→ **Required work**: For this exercise, reproduce only the lines from the one holding "Image resolution: width=1120" through the final line of the data below, exactly, and omit pictures.

→ **Dataset records**:
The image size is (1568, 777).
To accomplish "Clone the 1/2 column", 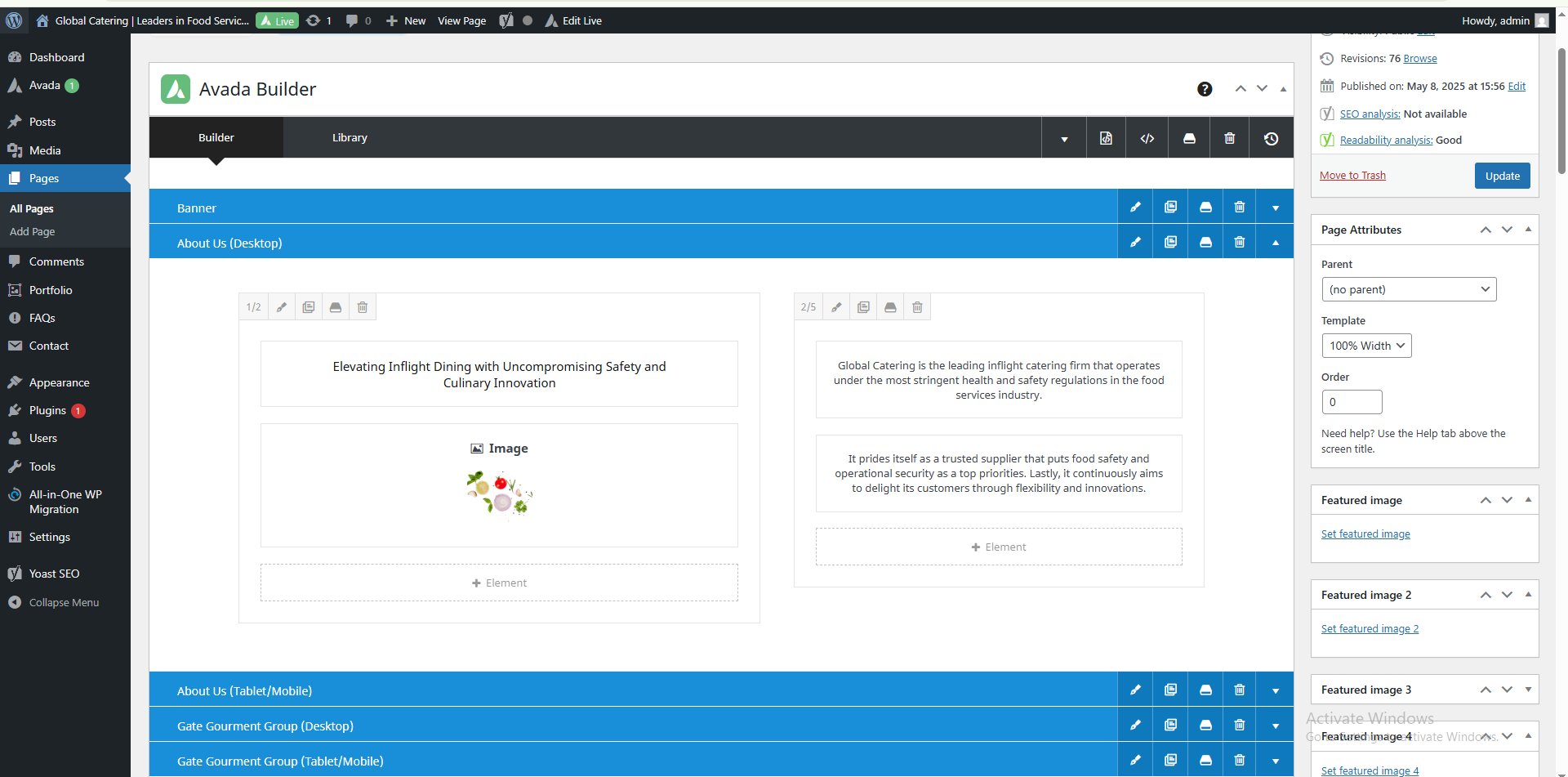I will point(309,307).
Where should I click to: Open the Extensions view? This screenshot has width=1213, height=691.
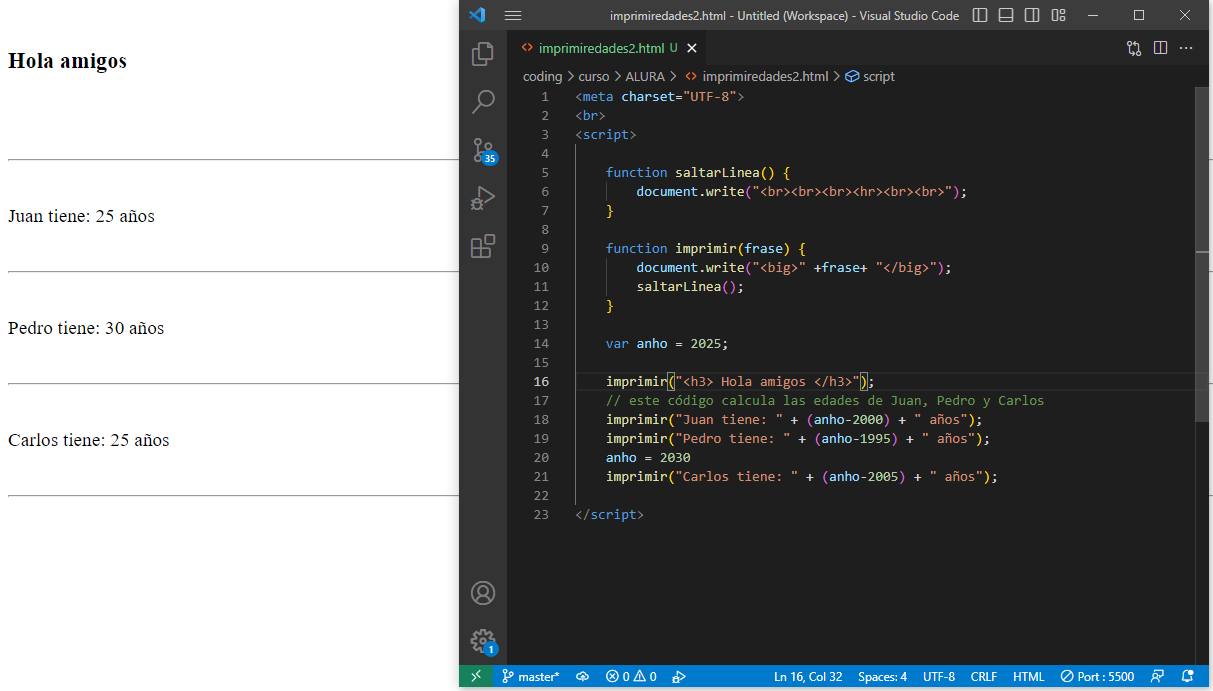483,246

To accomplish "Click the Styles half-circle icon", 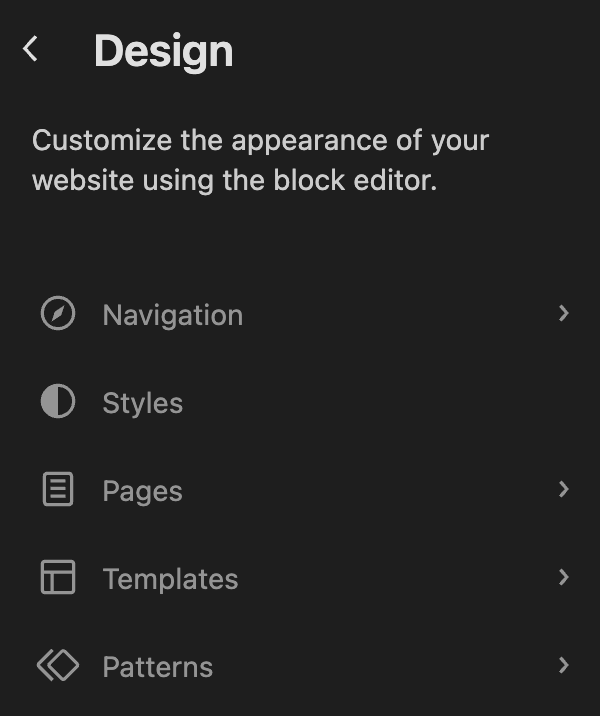I will (x=58, y=403).
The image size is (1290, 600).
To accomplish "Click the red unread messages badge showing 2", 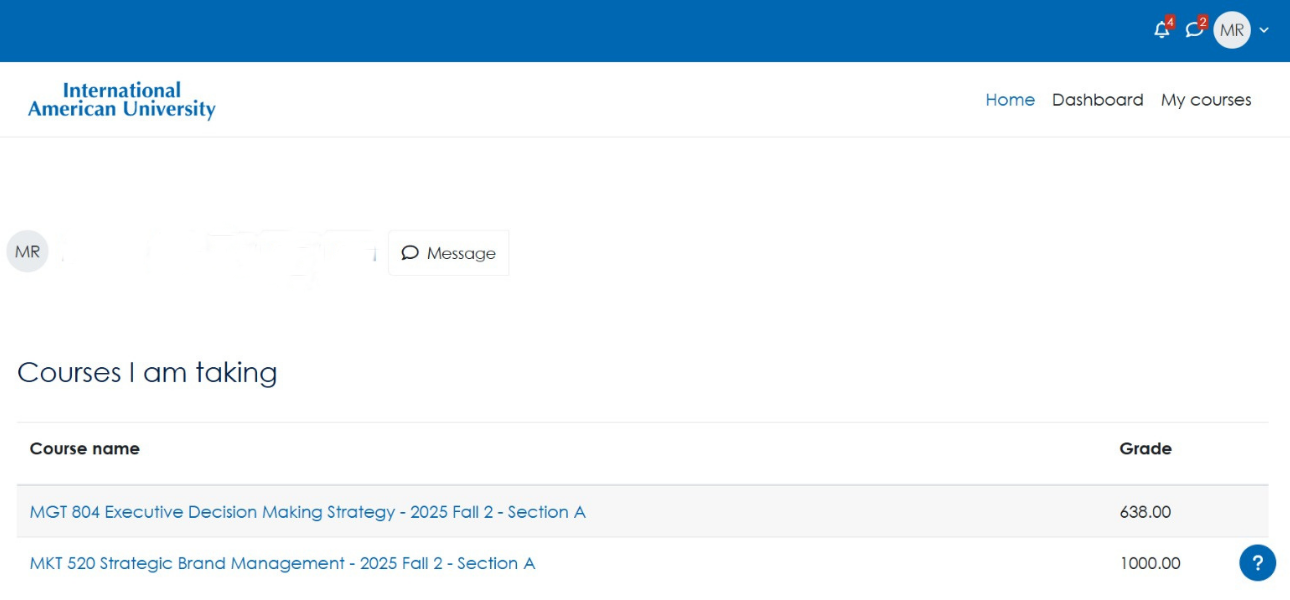I will pos(1203,21).
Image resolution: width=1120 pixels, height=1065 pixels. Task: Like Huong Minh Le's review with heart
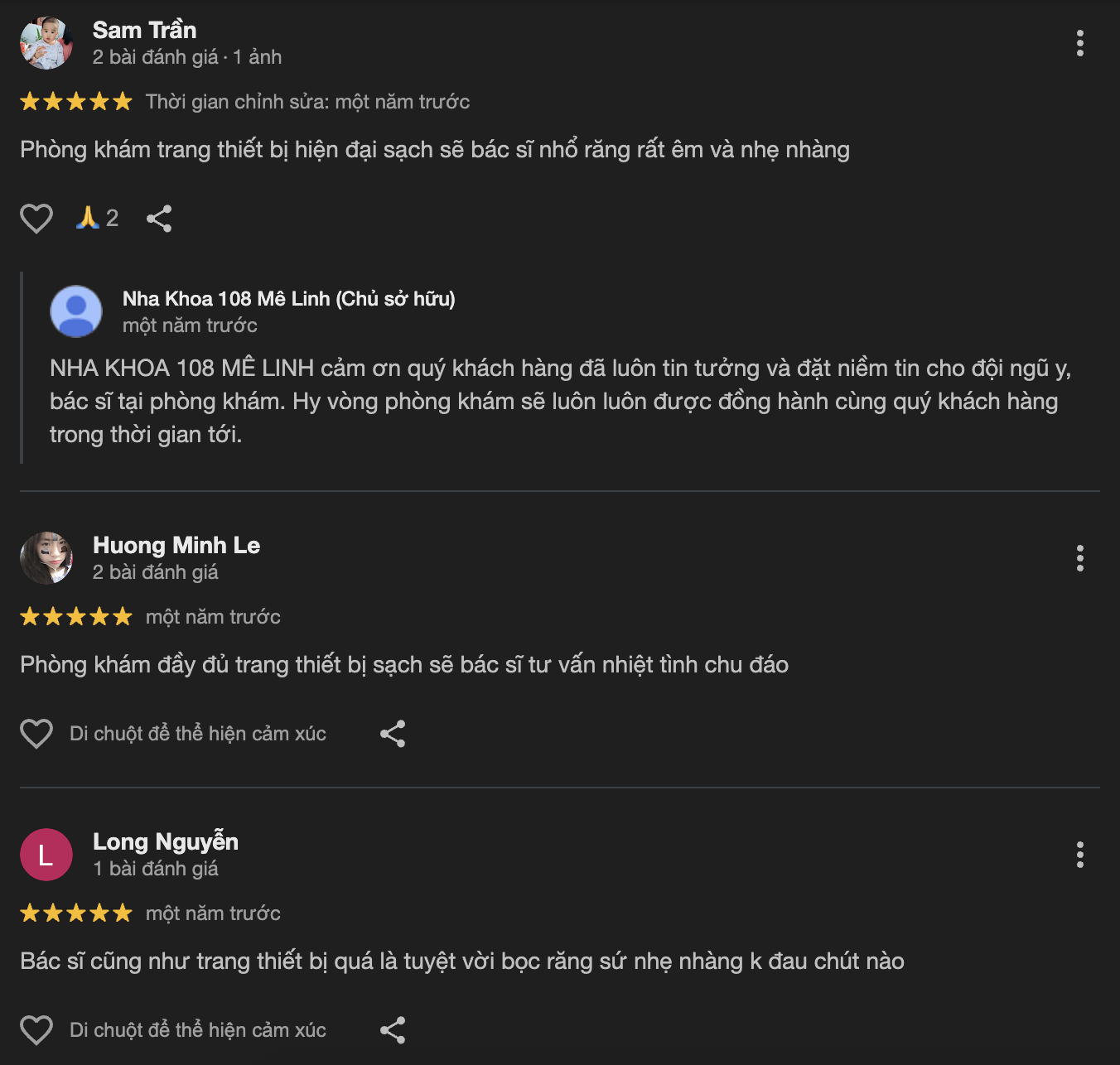[x=36, y=734]
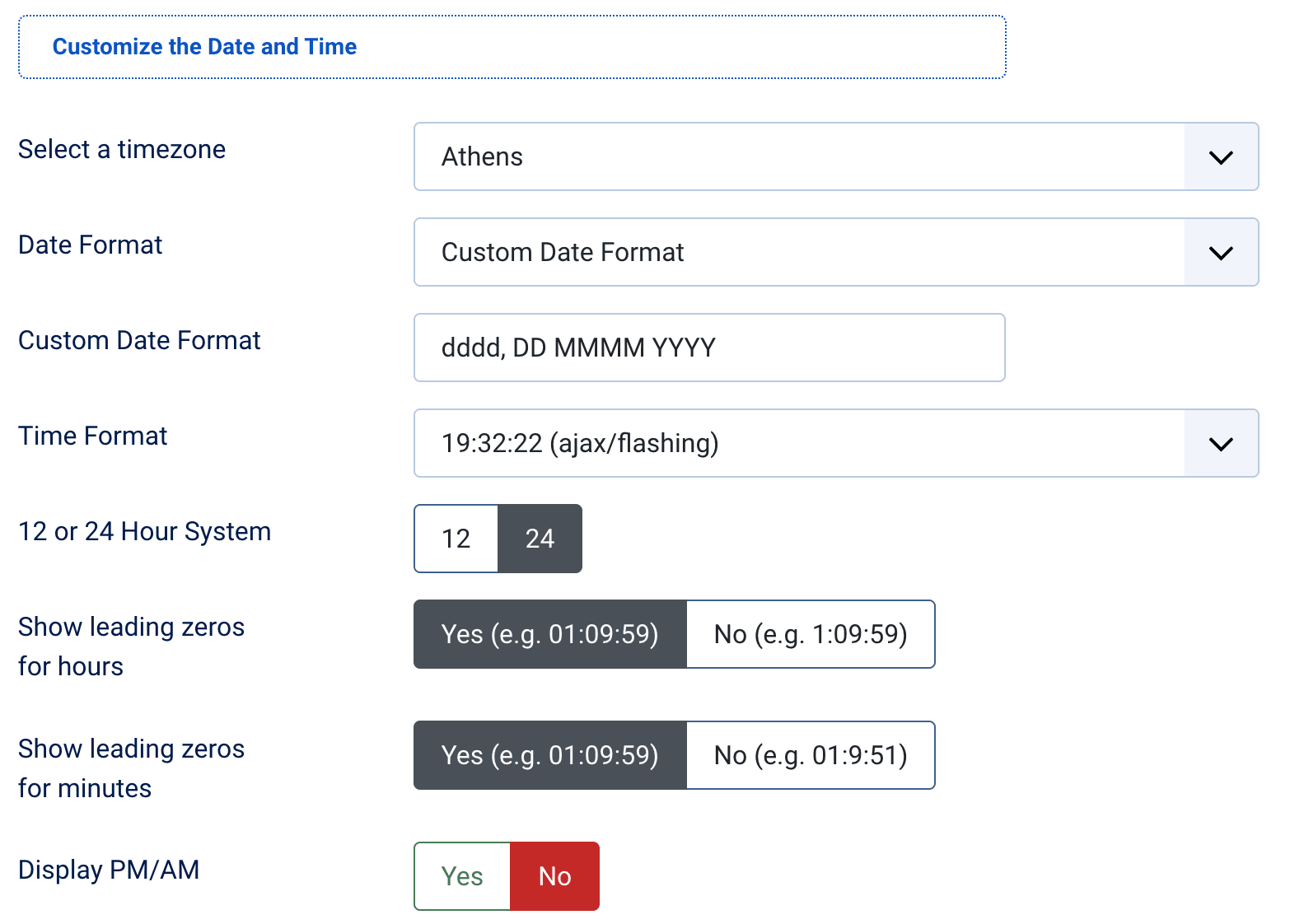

→ **Answer below**:
Image resolution: width=1120 pixels, height=1065 pixels. Task: Like Huong Minh Le's review with heart
[x=36, y=734]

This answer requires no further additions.